[Start of GIVEN RECORDS]
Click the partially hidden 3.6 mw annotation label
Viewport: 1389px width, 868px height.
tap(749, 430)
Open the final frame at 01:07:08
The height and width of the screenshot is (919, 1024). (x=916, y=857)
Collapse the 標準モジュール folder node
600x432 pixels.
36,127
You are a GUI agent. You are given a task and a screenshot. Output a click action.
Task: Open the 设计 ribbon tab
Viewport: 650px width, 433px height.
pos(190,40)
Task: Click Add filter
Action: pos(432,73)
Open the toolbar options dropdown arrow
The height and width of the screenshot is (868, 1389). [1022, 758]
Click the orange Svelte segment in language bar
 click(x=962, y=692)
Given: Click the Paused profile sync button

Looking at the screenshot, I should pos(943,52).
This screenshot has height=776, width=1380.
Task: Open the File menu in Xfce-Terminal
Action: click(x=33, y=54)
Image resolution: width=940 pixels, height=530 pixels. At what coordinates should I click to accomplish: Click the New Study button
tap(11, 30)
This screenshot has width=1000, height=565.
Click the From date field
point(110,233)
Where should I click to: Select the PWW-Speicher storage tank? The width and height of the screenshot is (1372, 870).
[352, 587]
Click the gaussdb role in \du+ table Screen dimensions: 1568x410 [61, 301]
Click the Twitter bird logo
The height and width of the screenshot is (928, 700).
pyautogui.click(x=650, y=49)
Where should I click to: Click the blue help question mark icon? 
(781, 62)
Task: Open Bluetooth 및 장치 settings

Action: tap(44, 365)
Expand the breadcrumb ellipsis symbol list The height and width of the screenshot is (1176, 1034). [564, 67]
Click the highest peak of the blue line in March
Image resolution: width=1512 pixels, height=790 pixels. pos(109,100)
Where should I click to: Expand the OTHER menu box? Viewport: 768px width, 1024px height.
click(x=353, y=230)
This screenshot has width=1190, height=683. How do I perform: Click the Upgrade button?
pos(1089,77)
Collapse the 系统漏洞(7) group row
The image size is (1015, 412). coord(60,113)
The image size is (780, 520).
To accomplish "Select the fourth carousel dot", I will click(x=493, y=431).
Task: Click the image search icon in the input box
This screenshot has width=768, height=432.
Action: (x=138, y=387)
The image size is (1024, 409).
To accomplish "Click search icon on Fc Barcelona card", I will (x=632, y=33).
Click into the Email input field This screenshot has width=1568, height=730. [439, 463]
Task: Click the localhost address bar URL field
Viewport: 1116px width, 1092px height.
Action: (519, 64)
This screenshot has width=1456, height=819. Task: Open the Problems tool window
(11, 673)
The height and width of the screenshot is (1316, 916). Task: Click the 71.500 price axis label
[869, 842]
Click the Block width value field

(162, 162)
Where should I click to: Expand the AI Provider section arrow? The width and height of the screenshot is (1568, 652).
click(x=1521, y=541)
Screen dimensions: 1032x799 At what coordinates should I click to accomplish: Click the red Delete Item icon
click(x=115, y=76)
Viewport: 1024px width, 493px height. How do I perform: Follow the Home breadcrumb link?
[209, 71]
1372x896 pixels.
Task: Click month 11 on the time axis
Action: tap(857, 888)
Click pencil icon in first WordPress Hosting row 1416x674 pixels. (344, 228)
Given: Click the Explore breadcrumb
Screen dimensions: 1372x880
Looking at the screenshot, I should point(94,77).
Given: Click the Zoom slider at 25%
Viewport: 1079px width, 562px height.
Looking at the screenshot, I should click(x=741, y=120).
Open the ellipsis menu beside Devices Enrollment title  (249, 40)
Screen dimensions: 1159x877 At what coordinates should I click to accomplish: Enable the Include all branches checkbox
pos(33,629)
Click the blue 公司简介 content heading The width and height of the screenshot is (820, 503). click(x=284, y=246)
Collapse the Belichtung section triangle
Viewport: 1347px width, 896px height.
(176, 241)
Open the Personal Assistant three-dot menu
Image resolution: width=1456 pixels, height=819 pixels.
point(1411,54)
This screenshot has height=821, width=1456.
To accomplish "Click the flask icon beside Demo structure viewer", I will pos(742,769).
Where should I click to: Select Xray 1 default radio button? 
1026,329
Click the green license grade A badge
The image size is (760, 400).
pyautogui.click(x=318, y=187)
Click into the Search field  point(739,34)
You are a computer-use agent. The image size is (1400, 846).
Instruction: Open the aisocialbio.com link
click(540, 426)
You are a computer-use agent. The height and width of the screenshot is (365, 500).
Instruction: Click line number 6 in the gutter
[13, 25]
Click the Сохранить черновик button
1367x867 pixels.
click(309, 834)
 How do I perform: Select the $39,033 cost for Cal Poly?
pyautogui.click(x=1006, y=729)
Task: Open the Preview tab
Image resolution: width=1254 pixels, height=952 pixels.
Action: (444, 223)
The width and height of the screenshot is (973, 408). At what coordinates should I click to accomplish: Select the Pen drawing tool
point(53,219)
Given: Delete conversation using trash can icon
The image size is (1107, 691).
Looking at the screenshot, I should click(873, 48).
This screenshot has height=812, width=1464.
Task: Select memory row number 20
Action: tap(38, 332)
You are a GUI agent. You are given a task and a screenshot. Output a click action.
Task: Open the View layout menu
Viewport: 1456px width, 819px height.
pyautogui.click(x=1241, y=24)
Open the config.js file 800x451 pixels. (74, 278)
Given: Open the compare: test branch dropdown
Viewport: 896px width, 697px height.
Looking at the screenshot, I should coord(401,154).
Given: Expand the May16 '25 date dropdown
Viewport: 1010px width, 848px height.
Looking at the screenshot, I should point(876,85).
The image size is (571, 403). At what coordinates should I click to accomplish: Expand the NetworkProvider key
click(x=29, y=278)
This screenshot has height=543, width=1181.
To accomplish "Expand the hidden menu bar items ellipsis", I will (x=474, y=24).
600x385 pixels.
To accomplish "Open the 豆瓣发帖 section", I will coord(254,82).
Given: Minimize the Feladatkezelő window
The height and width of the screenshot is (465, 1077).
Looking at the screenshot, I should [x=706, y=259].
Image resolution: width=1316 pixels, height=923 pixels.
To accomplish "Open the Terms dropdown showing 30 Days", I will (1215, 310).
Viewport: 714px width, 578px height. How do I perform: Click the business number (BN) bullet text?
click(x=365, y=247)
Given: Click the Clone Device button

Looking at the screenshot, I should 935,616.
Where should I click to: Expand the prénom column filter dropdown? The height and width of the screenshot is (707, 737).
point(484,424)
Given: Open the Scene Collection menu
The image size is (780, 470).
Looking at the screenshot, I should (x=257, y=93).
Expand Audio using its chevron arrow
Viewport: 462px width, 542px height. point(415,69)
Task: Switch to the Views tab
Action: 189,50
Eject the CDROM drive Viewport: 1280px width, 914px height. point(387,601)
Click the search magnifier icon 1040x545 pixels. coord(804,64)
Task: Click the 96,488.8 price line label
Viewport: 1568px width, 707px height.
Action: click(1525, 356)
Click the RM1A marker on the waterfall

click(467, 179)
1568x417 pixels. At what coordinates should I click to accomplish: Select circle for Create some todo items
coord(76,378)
[End of GIVEN RECORDS]
- [TASK PROMPT]:
Reproduce verbatim the lines of the items above, starting at the line containing "Click into the Search" and ending at the line containing "click(540, 426)".

- [THE RESULT]:
Click into the Search field  point(739,34)
You are a computer-use agent. The image size is (1400, 846).
Instruction: Open the aisocialbio.com link
click(540, 426)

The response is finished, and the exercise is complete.